Search with quantifier failed

PeterJones

Dagger † U+2020 as seen in the Extended Mode Docs:

It may be a crippled mode, but it should still be correctly documented. The docs as written don’t clarify well enough that \d requires three decimal digits, nor that it is not the same as the \d from regex mode. Other entries in the list use the dagger notation to reference the note about being different from the regex syntax that looks similar.

datatraveller1

@Alan-Kilborn I use the extended mode for hexadecimal search (\x), so for me it is still useful in some cases.

Alan Kilborn

@datatraveller1 said in Search with quantifier failed:

I use the extended mode for hexadecimal search (\x), so for me it is still useful in some cases.

For the most part, you can also use Regular expression mode for that. But, as I’ve recently cautioned another poster, if you find you are searching for hex sequences often, you are probably doing something wrong with how you are approaching text editing. Of course, that’s said with no info about what you are doing.

Terry R

Firstly, apologies to @Dr-N for possibly steering the posts in a wrong direction.

Secondly, sorry to the rest of you. I had not actually tested the Extended mode (wasn’t on a PC when I posted), rather just read from the manual (which has been verified as missing important information). It also appeared (on the surface) to explain the OP’s issue.

I have never used Extended because of the same reasoning as @Alan-Kilborn. I’m even more convinced now that it is a rubbish mode. If it’s intended to give users a leg up to full blown regex then (I believe) it completely misses the mark.
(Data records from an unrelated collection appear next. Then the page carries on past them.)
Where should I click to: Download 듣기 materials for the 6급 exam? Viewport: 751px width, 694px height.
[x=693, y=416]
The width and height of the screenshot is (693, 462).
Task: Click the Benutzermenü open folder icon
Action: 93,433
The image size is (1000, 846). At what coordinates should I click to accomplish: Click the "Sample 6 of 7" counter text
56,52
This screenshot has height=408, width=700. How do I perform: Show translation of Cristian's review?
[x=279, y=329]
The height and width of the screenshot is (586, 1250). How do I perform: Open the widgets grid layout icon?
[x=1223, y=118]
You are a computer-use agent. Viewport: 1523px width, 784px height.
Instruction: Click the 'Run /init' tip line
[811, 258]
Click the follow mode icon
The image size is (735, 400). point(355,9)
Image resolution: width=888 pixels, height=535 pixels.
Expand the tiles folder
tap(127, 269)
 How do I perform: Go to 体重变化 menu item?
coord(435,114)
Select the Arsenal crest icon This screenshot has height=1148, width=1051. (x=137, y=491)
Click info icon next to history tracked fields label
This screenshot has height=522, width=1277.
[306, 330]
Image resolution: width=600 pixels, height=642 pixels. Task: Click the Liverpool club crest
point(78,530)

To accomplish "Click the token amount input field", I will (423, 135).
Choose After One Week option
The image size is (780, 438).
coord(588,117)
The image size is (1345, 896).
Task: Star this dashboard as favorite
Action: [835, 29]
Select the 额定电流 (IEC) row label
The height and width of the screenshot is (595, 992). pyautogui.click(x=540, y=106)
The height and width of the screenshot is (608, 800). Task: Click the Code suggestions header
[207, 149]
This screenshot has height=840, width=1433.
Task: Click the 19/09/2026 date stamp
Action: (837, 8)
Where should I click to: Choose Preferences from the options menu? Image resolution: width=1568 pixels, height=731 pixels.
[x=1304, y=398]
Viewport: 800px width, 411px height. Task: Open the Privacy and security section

Given the manual didn’t fully explain the use and if someone new was to try it, the meta characters, being so closely resembling regex code will only serve to confuse users of that mode. I cannot see a reason for retaining this mode.

My 2c worth
Terry

Alan Kilborn

@Terry-R said in Search with quantifier failed:

My 2c worth

So here’s my take on it.

The history: Notepad++, pre version 6.0, had no regex search/replace mode. The author wanted to give some capability, and didn’t want to tackle a regex implementation himself (fun fact: in truth it was done by the author of the PythonScript plugin and some others). Thus “extended” mode was born.

When regex mode DID come along, “extended” mode really wasn’t necessary, but features aren’t usually removed, because someone may be using them (and complain). Thus, it lives. And maybe some still cling to it because regular expressions terrify them. :-)

datatraveller1

@Alan-Kilborn I rarely use the hexadecimal search, e.g. to search for the annoying character “Non-breaking space, HEX A0, DEC 160”.
-> Notepad++, extended search for \xA0
… but you are right, this also works with the regular expression mode.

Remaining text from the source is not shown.